Una Iglesia de culpables
El reporte policiaco de los abusos cometidos por 300 sacerdotes católicos contra más de mil niños en Pensilvania es una ventana al verdadero infierno y una evidencia más del encubrimiento sistemático de una Iglesia que prefiere proteger a sus criminales que a las víctimas. Lo documentado requiere de un estómago fuerte: cuatro sacerdotes desvisten y colocan a un niño en una cruz para tomarle fotos, que luego circulan entre colegas, mientras le dicen que juegan a la pastorela, o curas que le obsequien a sus víctimas cruces doradas para señalarlos como blancos fáciles, ya domados, a otros depredadores.
El Vaticano expresó pronto su “vergüenza y dolor”, como siempre sin acciones al calce, mientras Bill Donohue, el presidente de la influyente Liga Católica gringa, exclamó que el documento es “una mentira obscena”, porque acusa de violaciones múltiples cuando violación “solo se da cuando hay penetración”, y el cardenal mexicano Sergio Obeso añadió que las víctimas “deberían tener tantita pena porque suelen tener cola que les pisen, muy larga”.
Bien sabemos que estas atrocidades no se limitan a Pensilvania. Se dan, a través de similares mecanismos de manipulación, en todo lugar bajo la sombra de la cruz. Se dan porque la Iglesia se pregona y actúa como autoridad divina, incuestionable y vertical, donde el desafío entraña la condena eterna. Porque asume al sexo como principal pecado, fijación y ariete. Y, sobre todo, porque la complicidad y el encubrimiento abarcan a unos fieles que prefieren creerle al victimario, eligiendo no hablar del tema, agachando la cabeza, minimizando los hechos — como si violar niños fuera quítame estas pajas— y afirmando que, como la Iglesia hace obras buenas, las denuncias deben ser cosa del demonio. Esta omertá perversa es la que condena a buena parte de la niñez católica a horrores como los arriba citados.

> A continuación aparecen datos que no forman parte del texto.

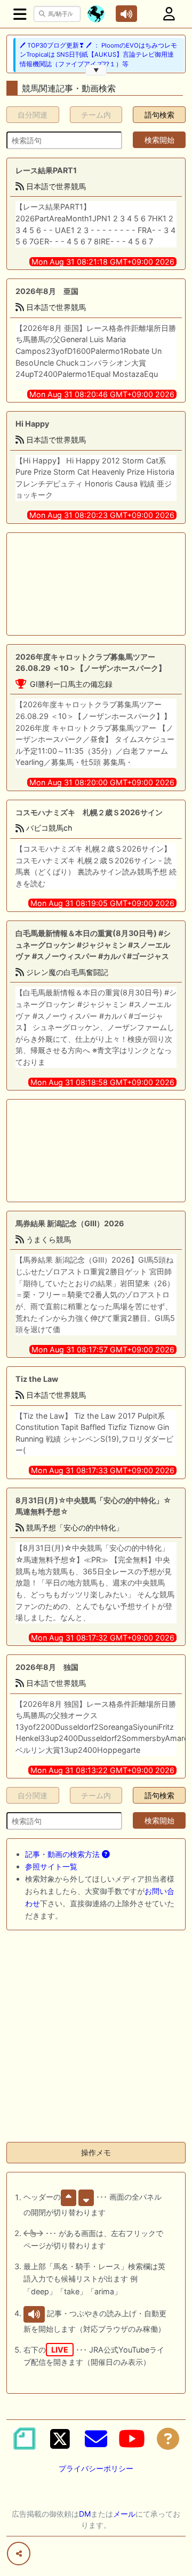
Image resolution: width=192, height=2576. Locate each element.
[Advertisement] (96, 584)
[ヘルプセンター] (168, 2438)
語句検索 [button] (159, 114)
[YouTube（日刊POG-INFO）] (132, 2438)
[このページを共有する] (18, 2553)
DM (85, 2513)
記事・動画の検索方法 (63, 1854)
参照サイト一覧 (51, 1866)
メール (124, 2513)
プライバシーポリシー (96, 2468)
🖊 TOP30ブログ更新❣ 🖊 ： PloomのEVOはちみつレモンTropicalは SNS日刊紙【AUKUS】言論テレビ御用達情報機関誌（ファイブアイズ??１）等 (98, 55)
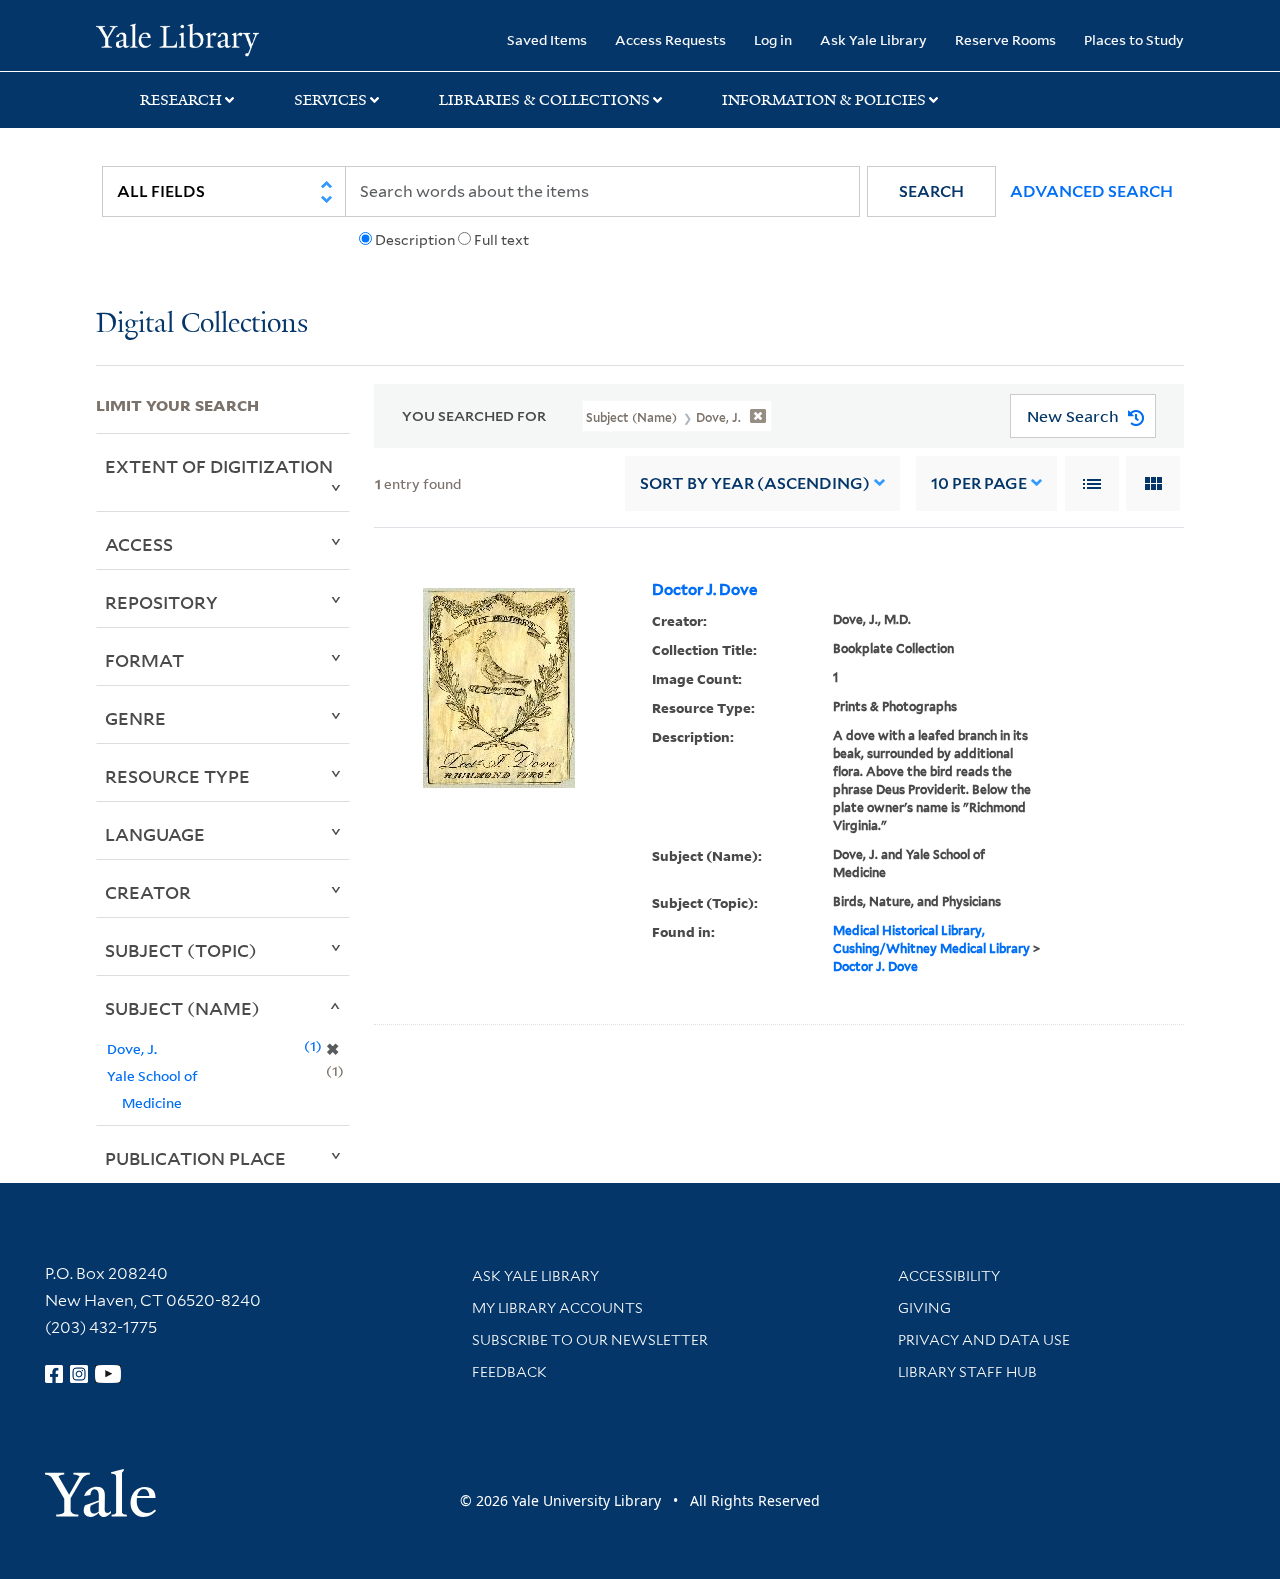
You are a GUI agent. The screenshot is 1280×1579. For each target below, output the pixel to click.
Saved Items (547, 39)
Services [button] (330, 100)
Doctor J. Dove (704, 590)
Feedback (509, 1372)
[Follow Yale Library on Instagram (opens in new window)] (79, 1374)
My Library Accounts (557, 1308)
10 (979, 483)
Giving (924, 1308)
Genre (135, 718)
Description (415, 240)
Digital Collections (202, 324)
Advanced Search (1091, 191)
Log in (773, 39)
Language (155, 834)
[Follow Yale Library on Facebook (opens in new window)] (54, 1374)
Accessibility (949, 1276)
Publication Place (195, 1158)
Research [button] (181, 100)
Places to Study (1134, 39)
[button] (931, 191)
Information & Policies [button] (824, 100)
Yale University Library (177, 38)
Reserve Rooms (1005, 39)
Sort (755, 483)
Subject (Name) (182, 1008)
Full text (501, 240)
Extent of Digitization (219, 466)
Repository (161, 602)
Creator (148, 892)
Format (144, 660)
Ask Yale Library (873, 39)
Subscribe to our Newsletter (590, 1340)
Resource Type (177, 776)
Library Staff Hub (967, 1372)
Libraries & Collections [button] (544, 100)
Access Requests (670, 39)
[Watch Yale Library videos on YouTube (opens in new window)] (108, 1374)
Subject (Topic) (181, 950)
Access (139, 544)
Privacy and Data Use (984, 1340)
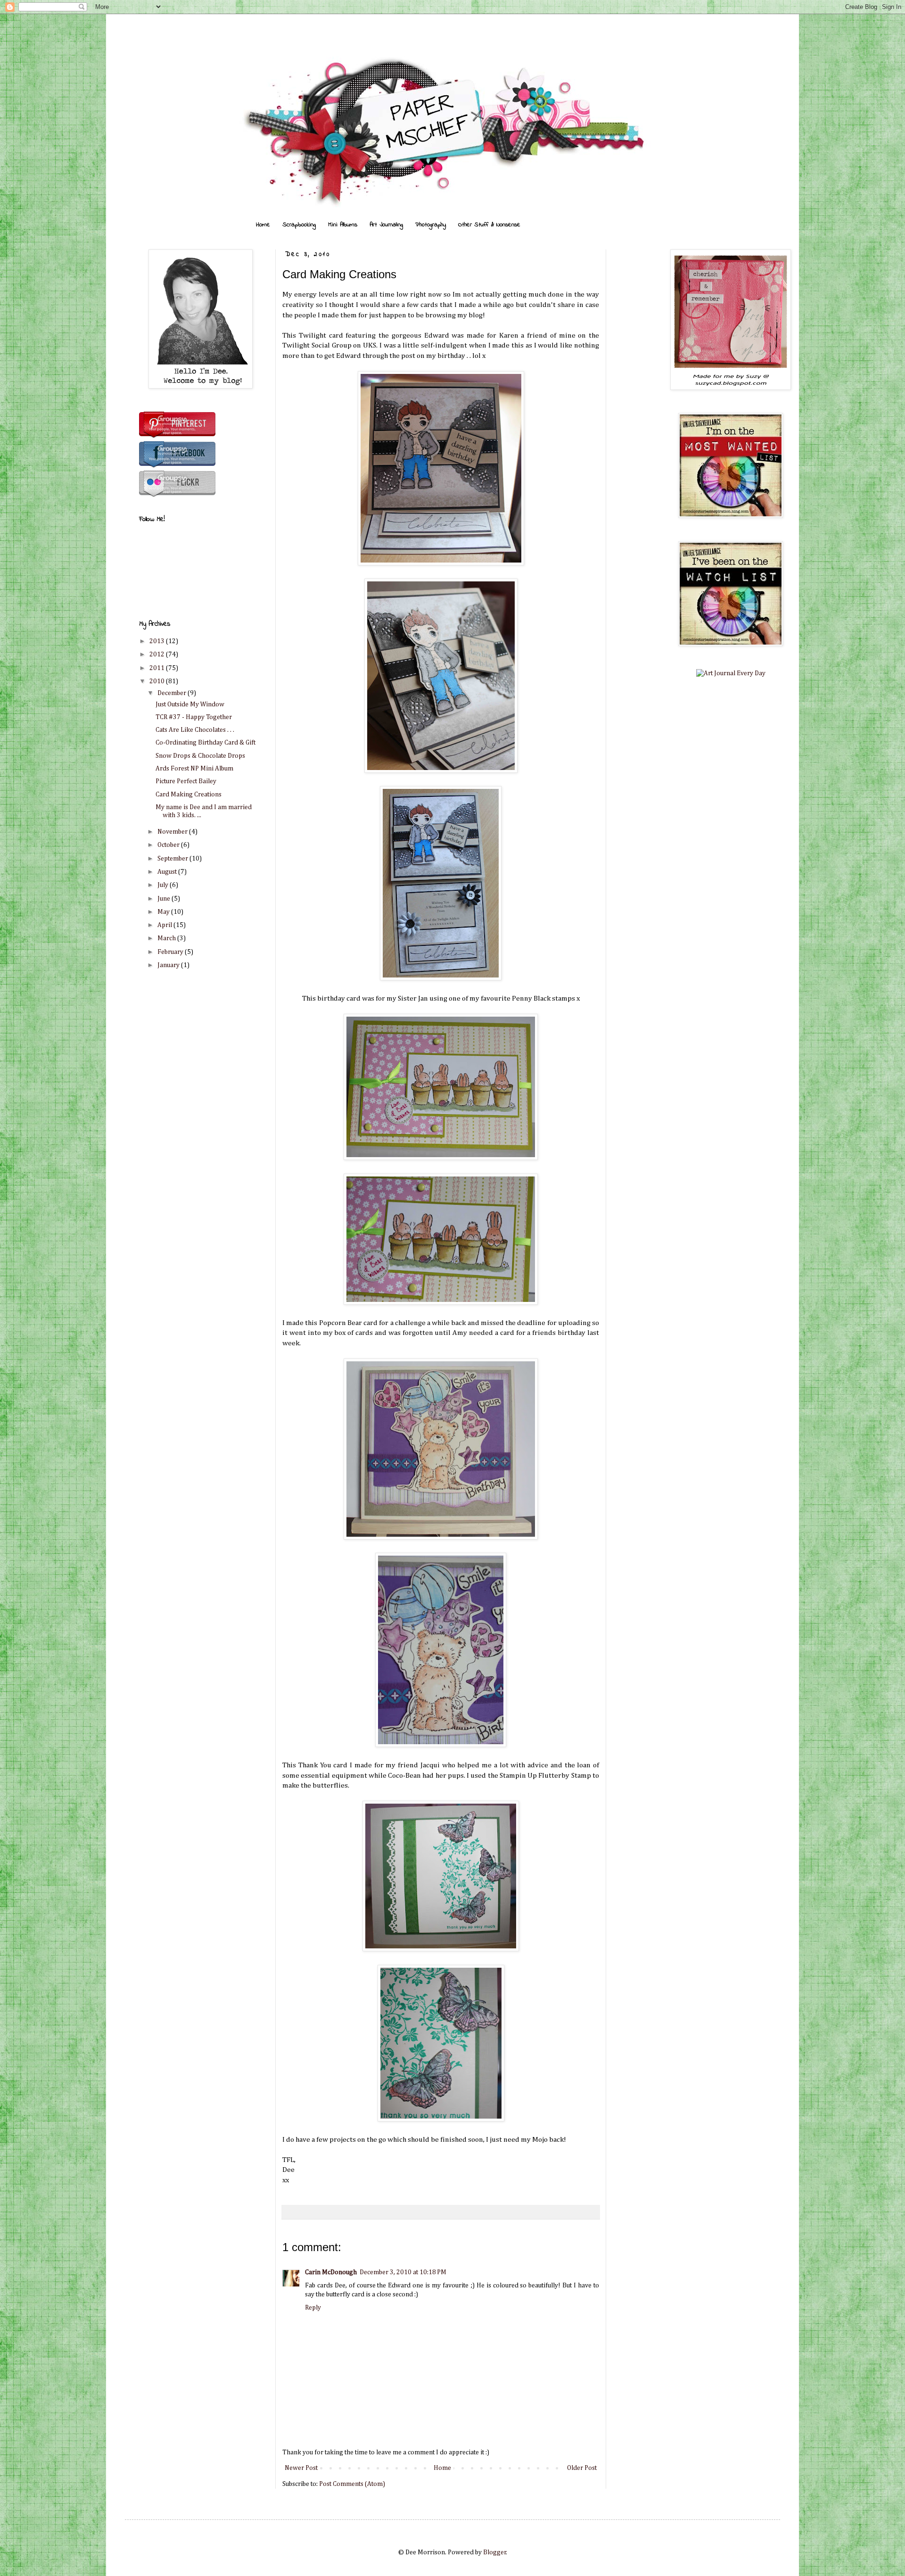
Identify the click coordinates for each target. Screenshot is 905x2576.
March (167, 938)
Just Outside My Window (190, 704)
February (171, 952)
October (169, 845)
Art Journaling (386, 224)
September (173, 858)
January (169, 965)
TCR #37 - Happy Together (194, 717)
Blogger (494, 2552)
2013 (157, 641)
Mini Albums (342, 224)
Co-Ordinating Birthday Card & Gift (205, 742)
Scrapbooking (299, 224)
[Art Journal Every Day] (730, 673)
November (173, 831)
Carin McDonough (331, 2272)
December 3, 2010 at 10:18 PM (403, 2272)
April (165, 925)
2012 (157, 654)
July (163, 885)
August (167, 872)
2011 (157, 668)
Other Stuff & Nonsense (489, 224)
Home (263, 224)
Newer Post (301, 2468)
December (172, 693)
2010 (157, 681)
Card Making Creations (189, 794)
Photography (430, 224)
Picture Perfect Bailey (186, 781)
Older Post (582, 2468)
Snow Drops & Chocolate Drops (200, 756)
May (164, 912)
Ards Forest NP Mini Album (194, 768)
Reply (313, 2307)
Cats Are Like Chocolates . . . (195, 730)
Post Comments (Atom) (352, 2484)
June (164, 898)
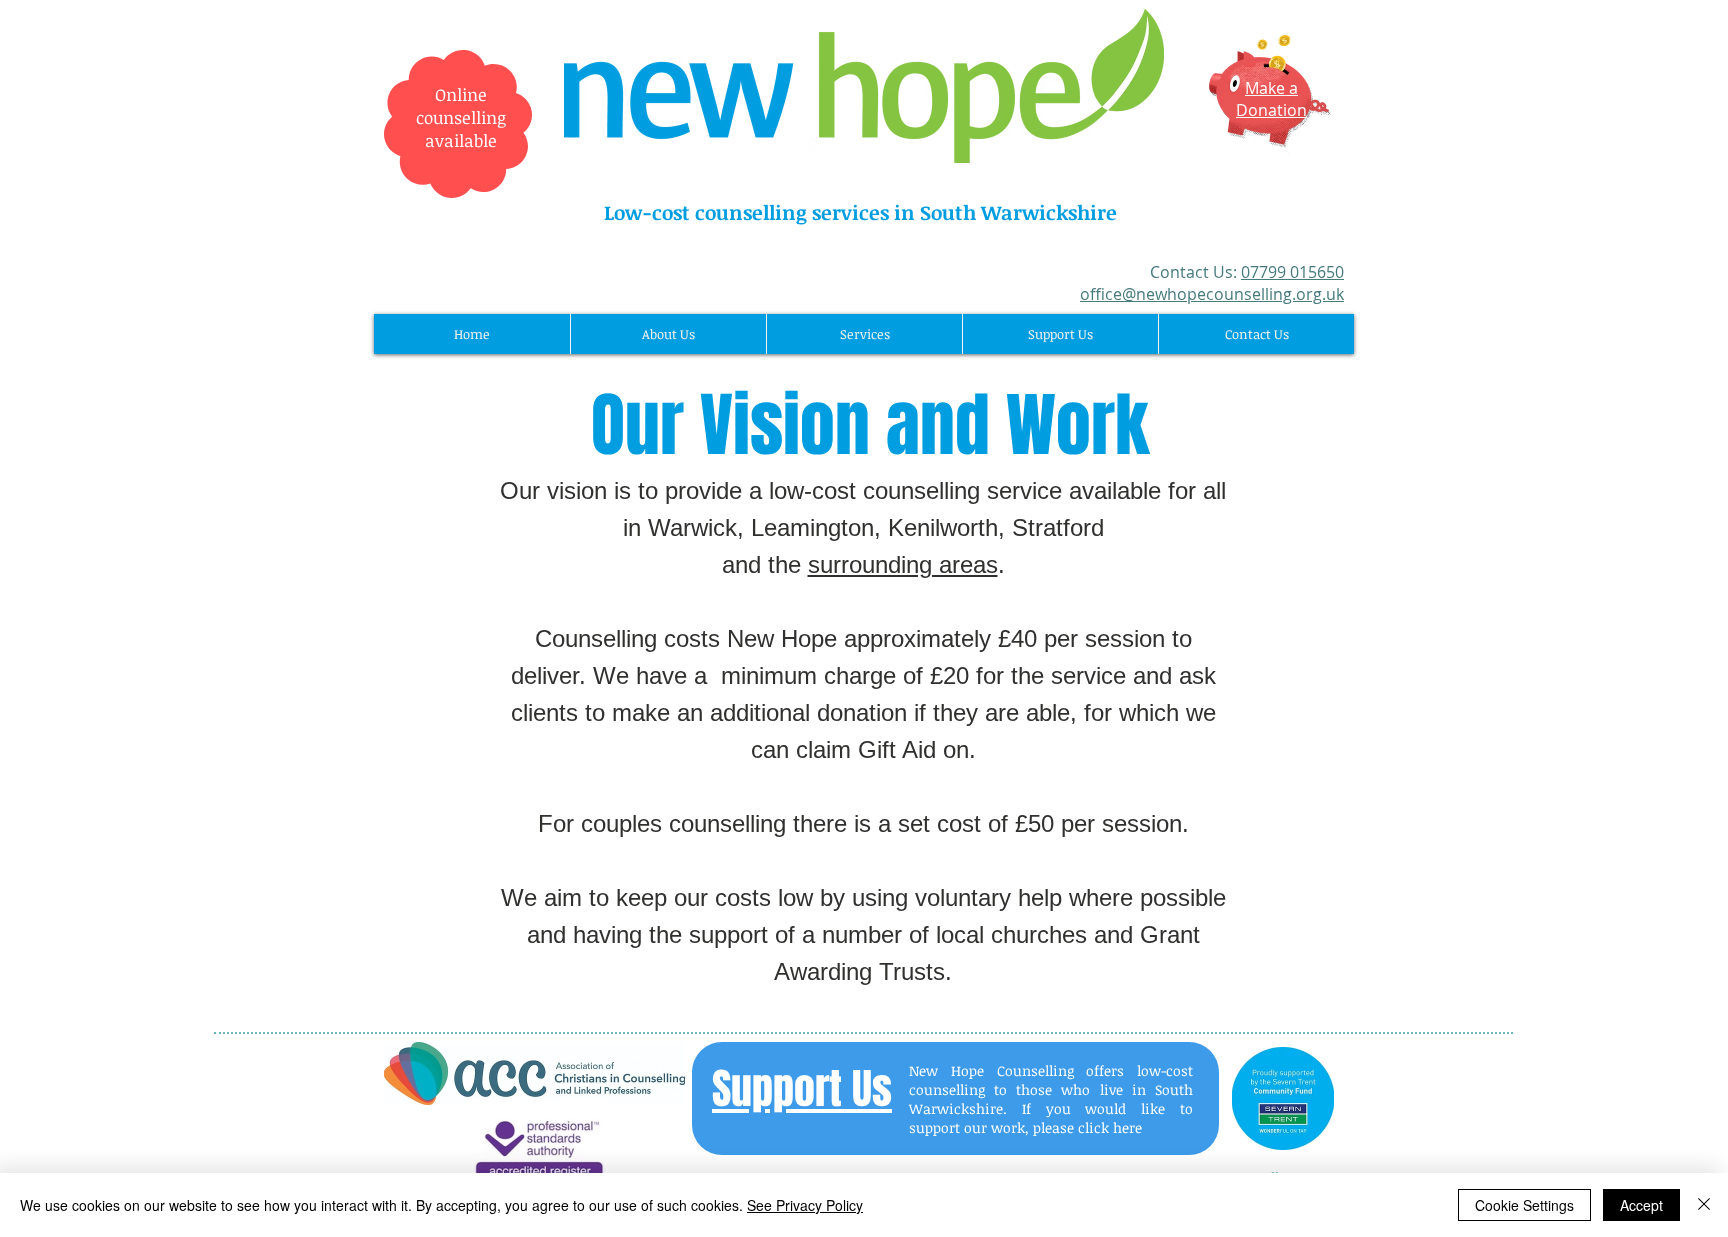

Quizá por eso, en nuestro país la tardía condena papal que mandó a Maciel a hacer “oración y penitencia” ni siquiera fue hecha pública; la orden anunció, en vez de la verdad, que el fundador se retiraba a descansar por voluntad propia luego de su santa y fructífera vida. No hubo oración ni penitencia alguna, pero el Vaticano se conformó. Y lo mismo hizo casi todo México.